Won’t You Be My Neighbor?

by | Jun 29, 2012 | Uncategorized

So, I’m tense these days.

I look up from reading the San Francisco Chronicle, my spoon dripping the morning milk, and wonder: why do my shoulders hurt? Lately, my forehead crinkles in the morning as I wonder: why am I already anxious to be done with today? These are the kinds of days when it seems like all the wonder has been sucked out of the world, and only the husk of the to-be-accomplished remains.

These are days when I need Mister Fred McFeely Rogers. I need his zip-up sweaters, his intrepid singing voice, and his graying, side-parted hair. I need his model trains, his pal King Friday, and, most of all, his curiosity.
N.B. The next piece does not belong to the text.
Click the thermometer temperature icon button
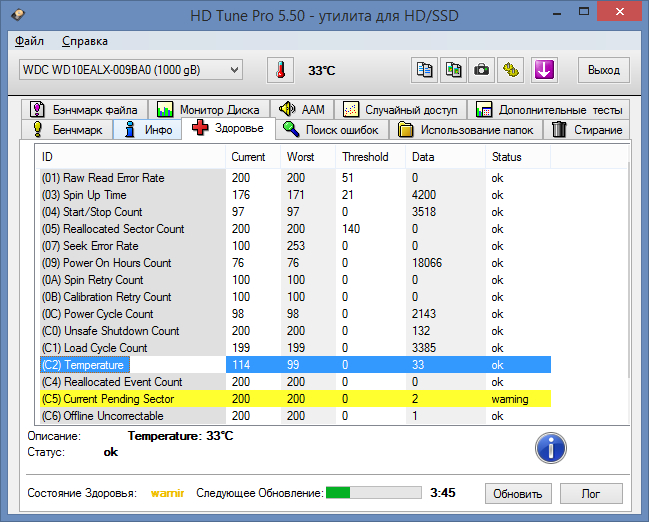This screenshot has width=649, height=522. point(281,70)
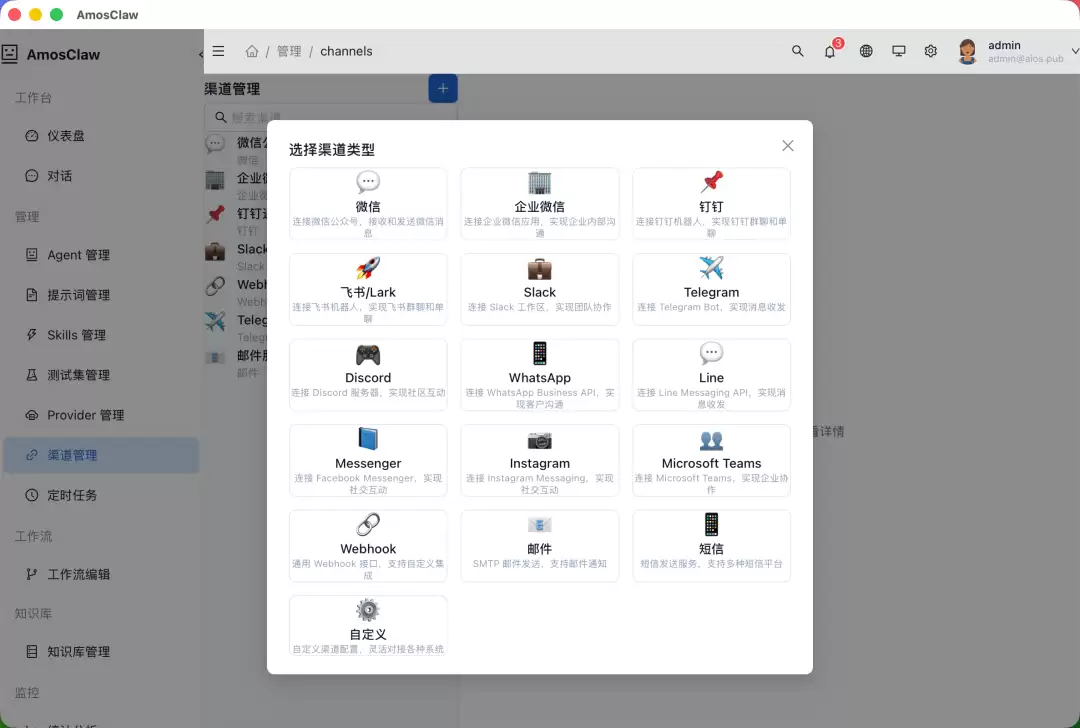
Task: Collapse the AmosClaw sidebar arrow
Action: click(200, 54)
I long for that endless curiosity, which could breathe life and wonder into the monotony and routine of our everyday world.

So on days like these, I say thanks for John D. Boswell and PBS digital studios for bringing Mr. Rogers into the remix age (and for planning to do so for other icons as well in a series called “Icons Remixed”). Have a look:

I also say thanks for Tom Beaudoin, who wrote a great blog post on the remix over at the America Magazine blog. Tom wrote that, for him, the video:

[G]ives a good taste of the show, and more deeply, of the revelatory power of falling in love with the world that Rogers advocated. The song also provides a taste of the gentle psychedelia, a bidding strange and welcome, present in the show. This uncanny element – a way of entering into the depth of things ruminatively – occurs throughout the song: “scary things,” “cat’s eyes,” the mysterious delivery of whistles and Rogers’ brief rococo solo, and the recurring reference to “the garden of your mind.”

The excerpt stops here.